Data records

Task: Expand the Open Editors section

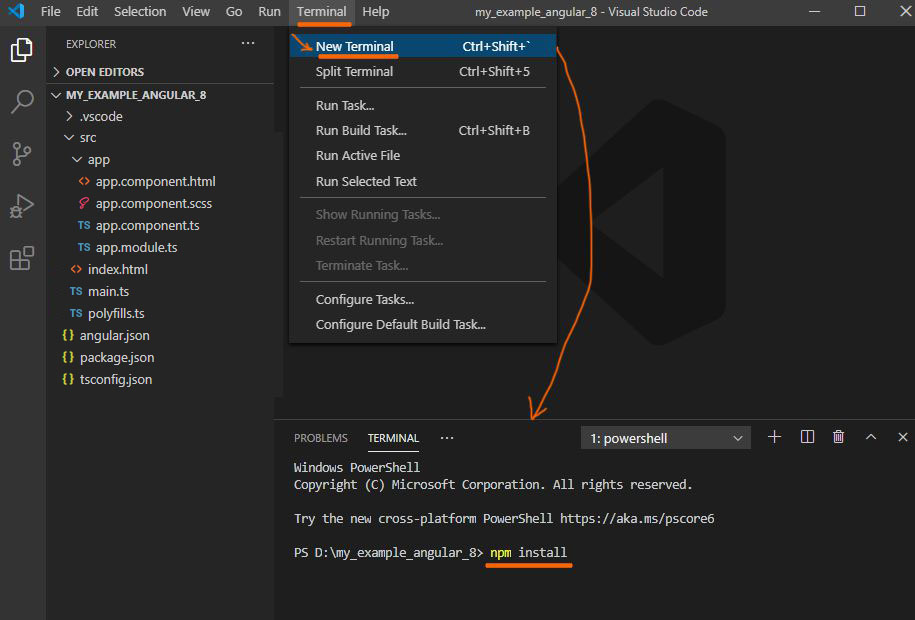Action: (x=104, y=72)
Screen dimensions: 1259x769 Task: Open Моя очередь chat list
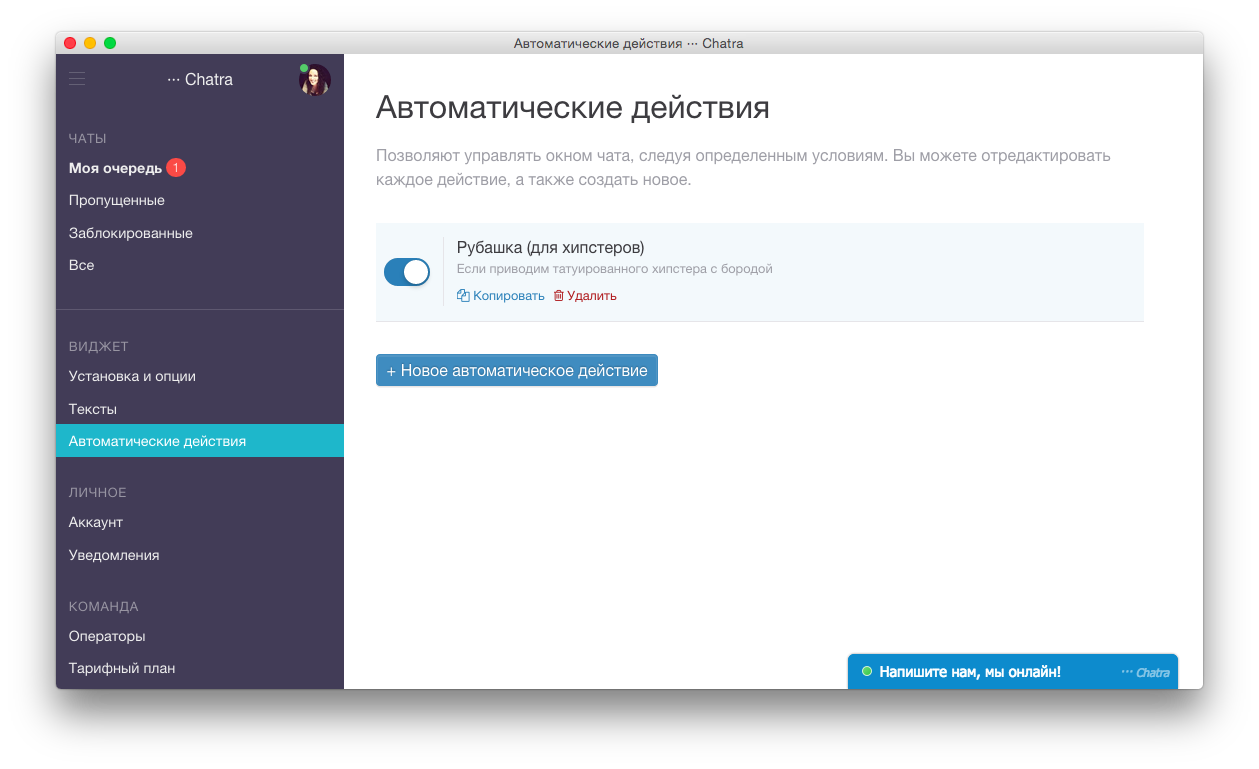(115, 168)
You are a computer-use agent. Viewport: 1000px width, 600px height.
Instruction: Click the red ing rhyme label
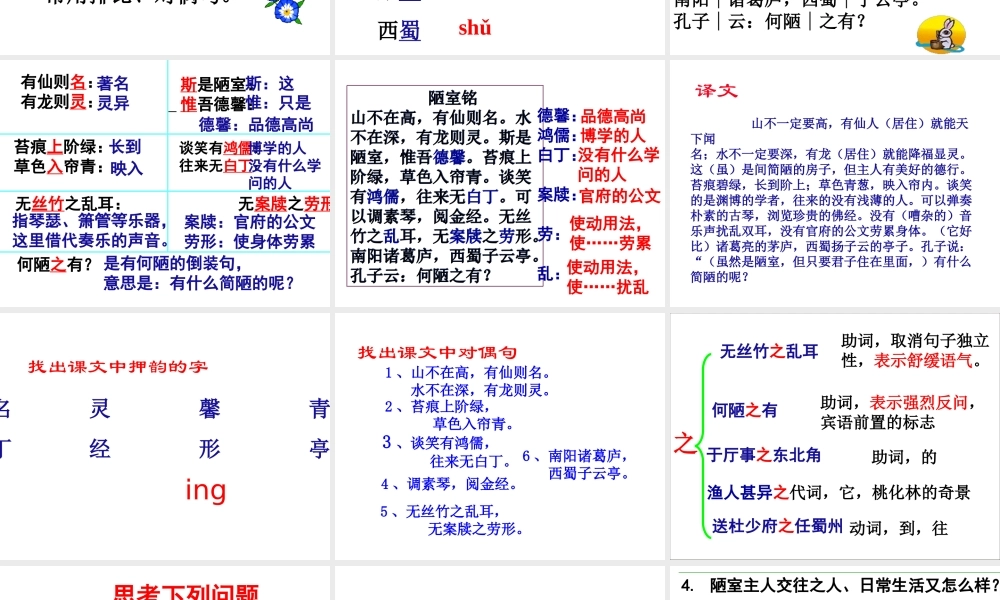coord(205,490)
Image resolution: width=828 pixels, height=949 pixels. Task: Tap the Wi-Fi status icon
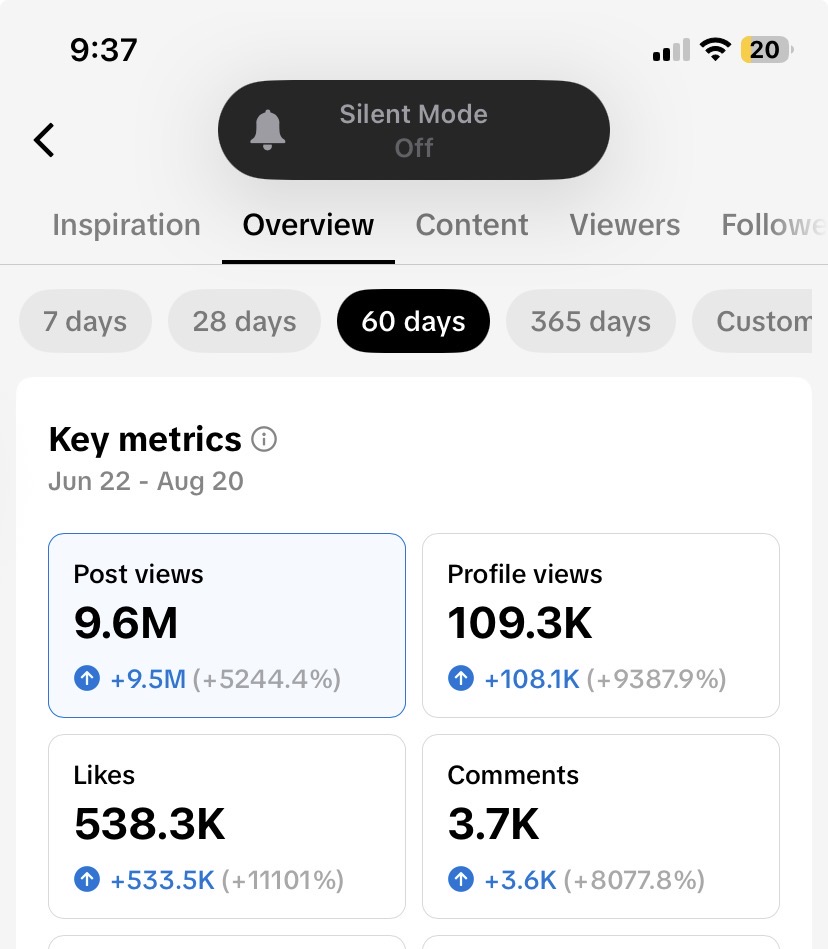(x=715, y=50)
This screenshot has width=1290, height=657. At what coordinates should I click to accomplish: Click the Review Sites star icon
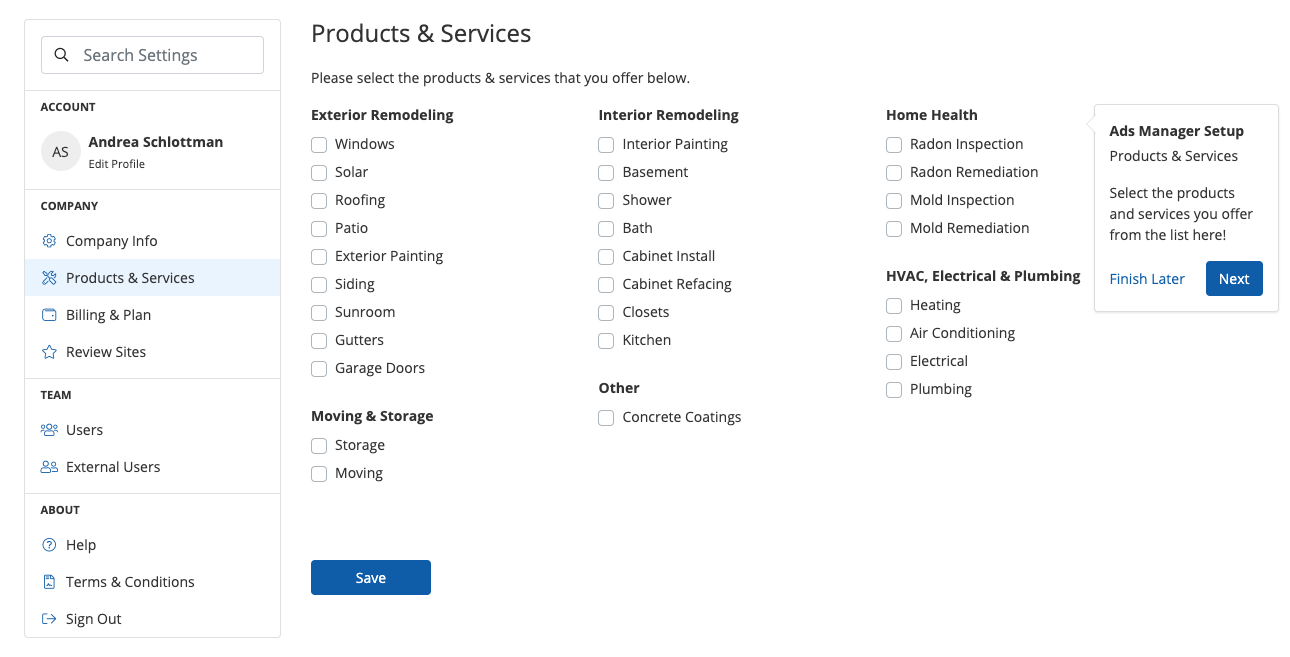49,352
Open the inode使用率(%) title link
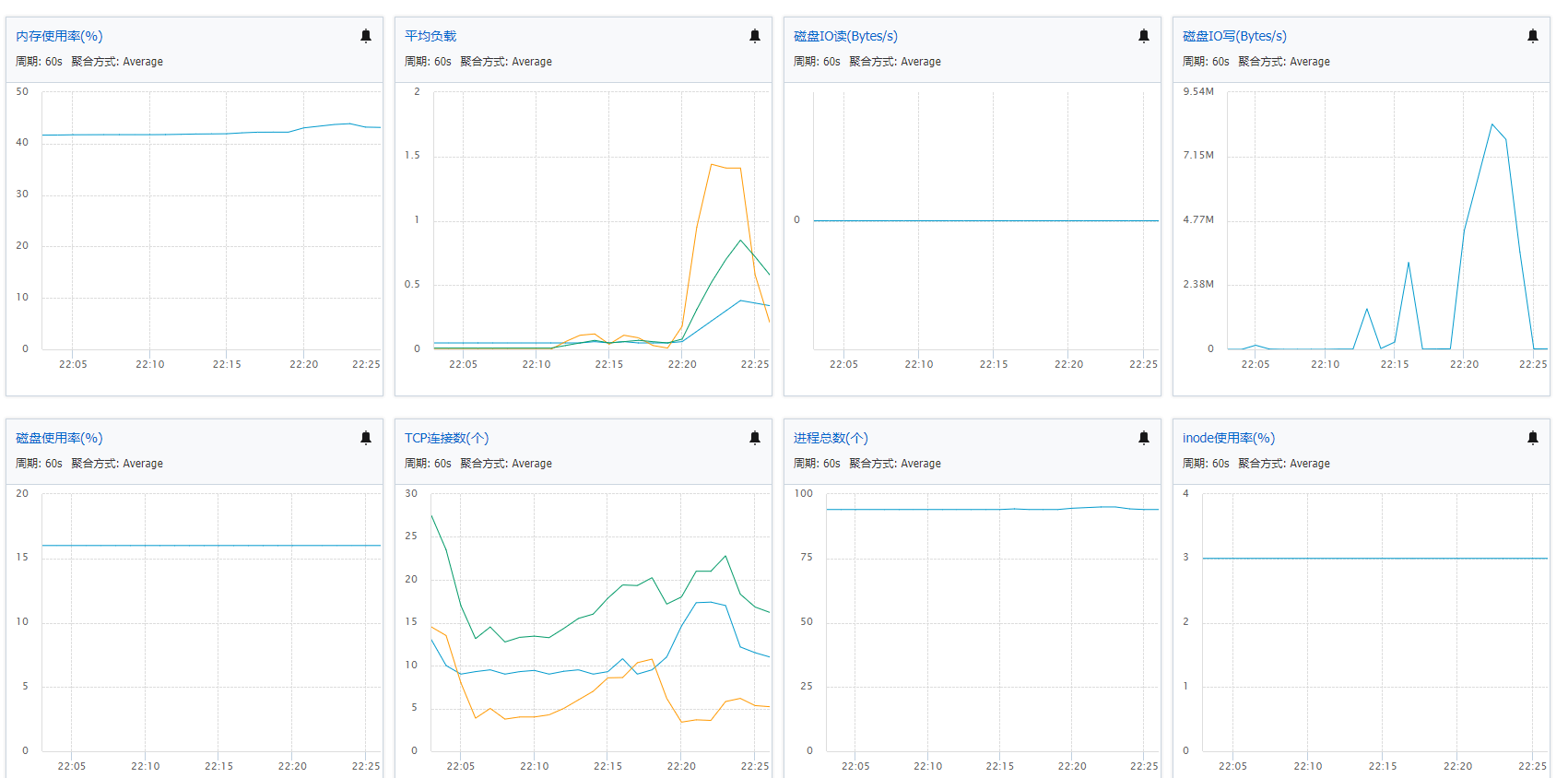 [x=1229, y=438]
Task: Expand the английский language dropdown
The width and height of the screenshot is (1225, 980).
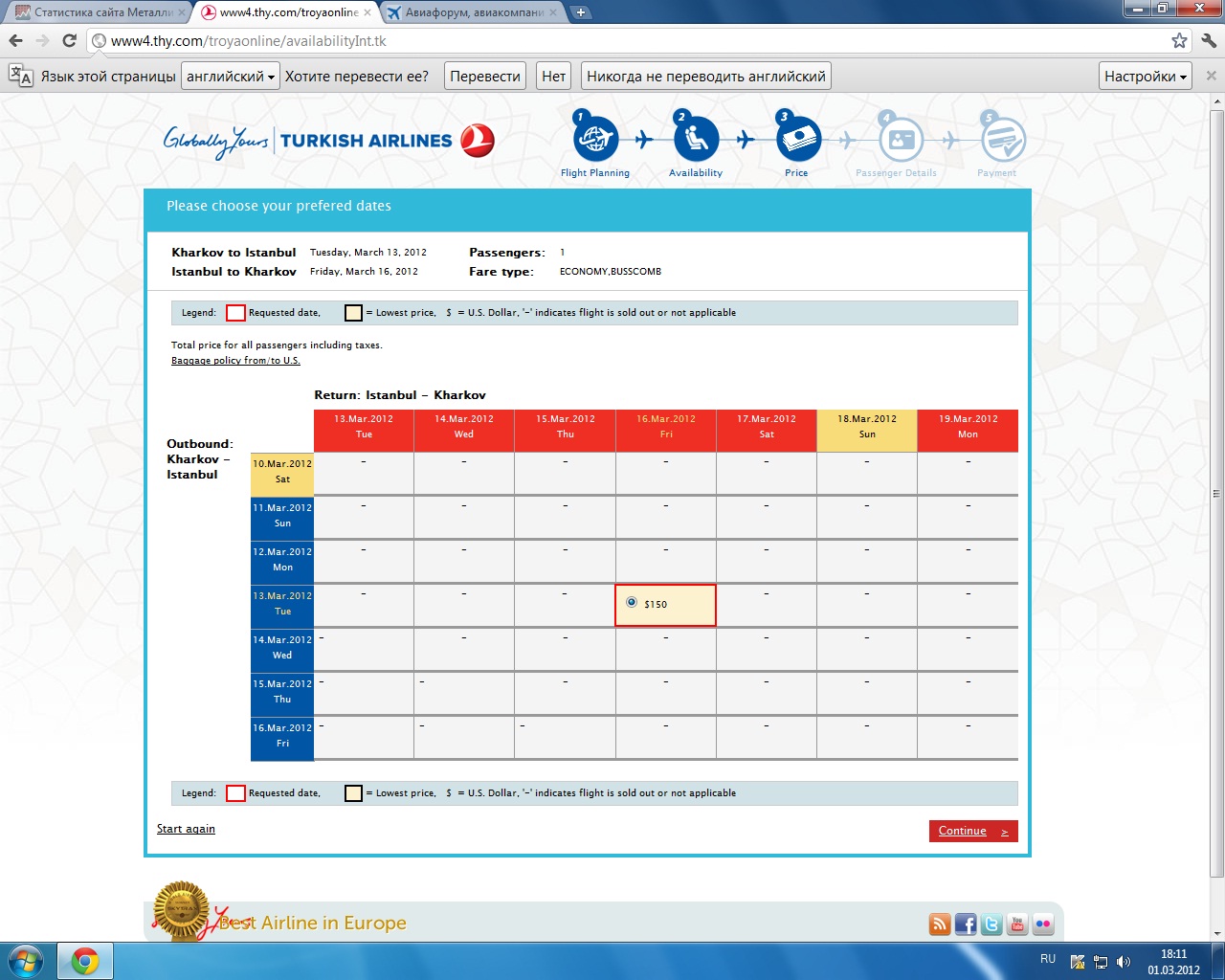Action: 231,77
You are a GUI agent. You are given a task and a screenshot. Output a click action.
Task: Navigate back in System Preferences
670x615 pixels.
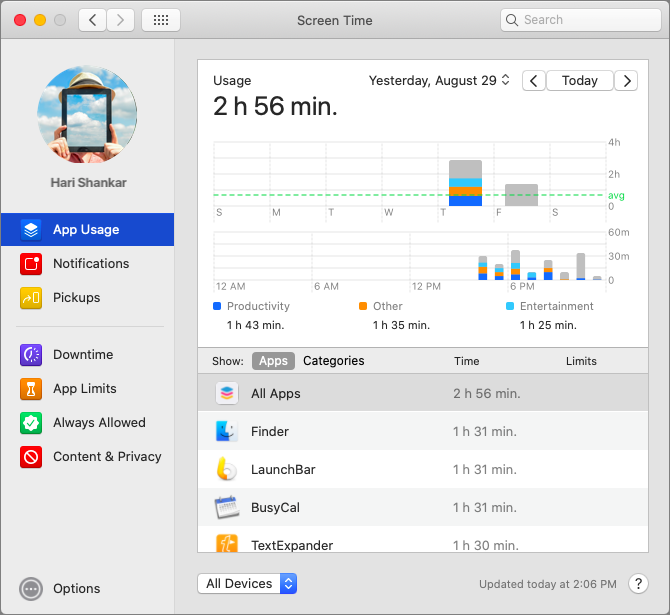pyautogui.click(x=92, y=20)
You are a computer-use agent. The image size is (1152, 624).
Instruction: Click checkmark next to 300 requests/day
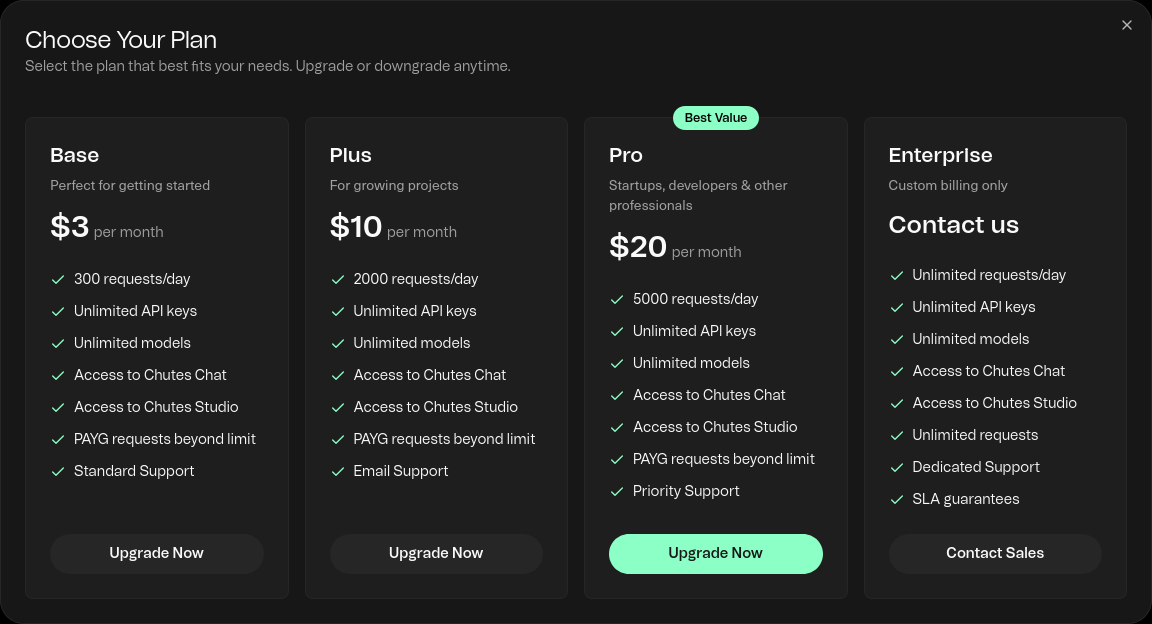58,279
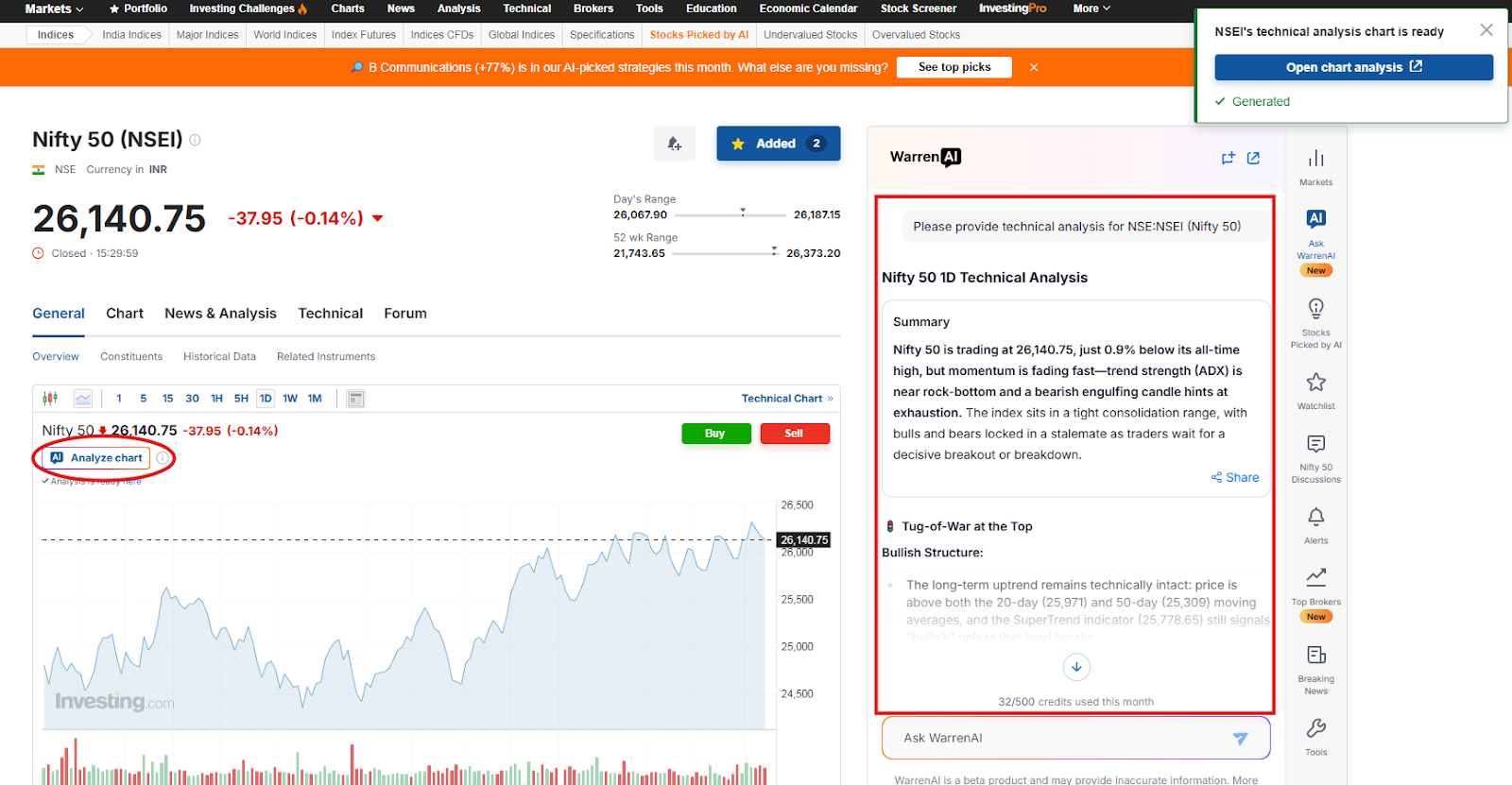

What to do
Output only the stretch above from the line with "Task: Expand the английский language dropdown" through the line with "Task: Navigate back in System Preferences", reproduced exactly. Exclude pictures.

Solution
Task: Expand the английский language dropdown
The width and height of the screenshot is (1225, 980).
Action: 231,77
You are a GUI agent. You are given a task and a screenshot. Output a click action.
Task: Navigate back in System Preferences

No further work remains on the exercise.